A mixture of `NO_(2)` and `N_(2)O_(4)` has a vapor density of `38.3` at 300 K. What is the number of moles of `NO_(2)` in 100 g of themixture ?

To solve the problem, we will follow these steps: ### Step 1: Calculate the Molecular Weight of the Mixture The vapor density (VD) of the mixture is given as 38.3. The molecular weight (MW) can be calculated using the formula: \[ \text{Molecular Weight} = \text{Vapor Density} \times 2 \] Substituting the value: \[ \text{Molecular Weight} = 38.3 \times 2 = 76.6 \, \text{g/mol} \] ### Step 2: Calculate the Total Moles of the Mixture We have 100 grams of the mixture.

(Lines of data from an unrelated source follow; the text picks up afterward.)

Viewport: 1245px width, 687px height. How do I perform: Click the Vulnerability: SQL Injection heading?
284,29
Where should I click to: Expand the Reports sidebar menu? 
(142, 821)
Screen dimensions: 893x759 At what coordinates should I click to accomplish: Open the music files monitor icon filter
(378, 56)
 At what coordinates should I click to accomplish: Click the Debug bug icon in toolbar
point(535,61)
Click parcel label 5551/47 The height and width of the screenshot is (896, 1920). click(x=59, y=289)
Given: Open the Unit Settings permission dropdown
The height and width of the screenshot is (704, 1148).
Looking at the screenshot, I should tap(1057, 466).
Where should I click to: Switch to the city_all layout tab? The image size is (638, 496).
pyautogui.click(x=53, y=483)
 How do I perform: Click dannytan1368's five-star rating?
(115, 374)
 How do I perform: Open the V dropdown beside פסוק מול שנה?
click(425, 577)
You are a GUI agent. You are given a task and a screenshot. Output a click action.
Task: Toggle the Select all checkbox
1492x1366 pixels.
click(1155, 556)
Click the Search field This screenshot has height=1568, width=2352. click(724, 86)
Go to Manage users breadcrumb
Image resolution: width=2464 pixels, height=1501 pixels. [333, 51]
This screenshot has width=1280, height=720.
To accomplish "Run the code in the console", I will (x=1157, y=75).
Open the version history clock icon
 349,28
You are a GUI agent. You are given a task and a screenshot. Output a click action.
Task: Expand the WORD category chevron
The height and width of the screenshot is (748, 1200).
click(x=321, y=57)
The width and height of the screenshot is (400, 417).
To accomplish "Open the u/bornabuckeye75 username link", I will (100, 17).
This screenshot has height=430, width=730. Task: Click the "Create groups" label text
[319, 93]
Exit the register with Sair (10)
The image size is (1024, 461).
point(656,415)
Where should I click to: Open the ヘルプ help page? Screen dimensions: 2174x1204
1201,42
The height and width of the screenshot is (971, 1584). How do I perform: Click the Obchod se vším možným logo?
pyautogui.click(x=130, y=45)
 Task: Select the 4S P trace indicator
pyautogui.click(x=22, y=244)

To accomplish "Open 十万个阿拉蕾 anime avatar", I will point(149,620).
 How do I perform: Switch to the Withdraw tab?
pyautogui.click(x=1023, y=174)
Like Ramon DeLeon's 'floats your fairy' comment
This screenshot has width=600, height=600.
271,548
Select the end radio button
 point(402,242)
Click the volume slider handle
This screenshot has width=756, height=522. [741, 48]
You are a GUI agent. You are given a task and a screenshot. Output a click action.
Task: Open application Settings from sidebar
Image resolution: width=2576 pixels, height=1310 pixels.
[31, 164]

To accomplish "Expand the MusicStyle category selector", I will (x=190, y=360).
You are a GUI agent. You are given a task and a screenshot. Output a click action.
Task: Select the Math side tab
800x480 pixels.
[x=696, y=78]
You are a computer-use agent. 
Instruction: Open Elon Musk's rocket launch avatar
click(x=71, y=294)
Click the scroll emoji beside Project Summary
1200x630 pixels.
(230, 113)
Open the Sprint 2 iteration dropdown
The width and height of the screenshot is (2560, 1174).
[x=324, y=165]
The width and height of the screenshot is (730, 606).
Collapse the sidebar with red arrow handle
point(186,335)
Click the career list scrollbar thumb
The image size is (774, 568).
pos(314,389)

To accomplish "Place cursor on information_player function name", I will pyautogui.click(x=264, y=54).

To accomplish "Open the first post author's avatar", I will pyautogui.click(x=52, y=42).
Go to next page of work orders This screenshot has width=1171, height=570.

The number of moles (n) of the mixture can be calculated using the formula: \[ n = \frac{\text{mass}}{\text{molecular weight}} \] Substituting the values: \[ n = \frac{100 \, \text{g}}{76.6 \, \text{g/mol}} \approx 1.30 \, \text{moles} \] ### Step 3: Set Up the Mass Relationships Let the mass of \(NO_2\) be \(x\) grams. Then the mass of \(N_2O_4\) will be \(100 - x\) grams. The molecular weights are: - \(NO_2\): 46 g/mol - \(N_2O_4\): 92 g/mol (since \(N_2O_4\) consists of two \(NO_2\) units) ### Step 4: Write the Equation for Total Moles The total moles of the mixture can be expressed as: \[ \frac{x}{46} + \frac{100 - x}{92} = 1.30 \] ### Step 5: Solve the Equation To solve the equation, we will first find a common denominator: \[ \frac{x}{46} + \frac{100 - x}{92} = 1.30 \] The common denominator is \(92\): \[ \frac{2x}{92} + \frac{100 - x}{92} = 1.30 \] Combining the terms: \[ \frac{2x + 100 - x}{92} = 1.30 \] This simplifies to: \[ \frac{x + 100}{92} = 1.30 \] Multiplying both sides by 92: \[ x + 100 = 119.6 \] Now, solving for \(x\): \[ x = 119.6 - 100 = 19.6 \, \text{grams} \] ### Step 6: Calculate the Moles of \(NO_2\) Now, we can find the number of moles of \(NO_2\): \[ \text{Moles of } NO_2 = \frac{x}{46} = \frac{19.6}{46} \approx 0.426 \, \text{moles} \] ### Final Answer The number of moles of \(NO_2\) in 100 g of the mixture is approximately **0.426 moles**.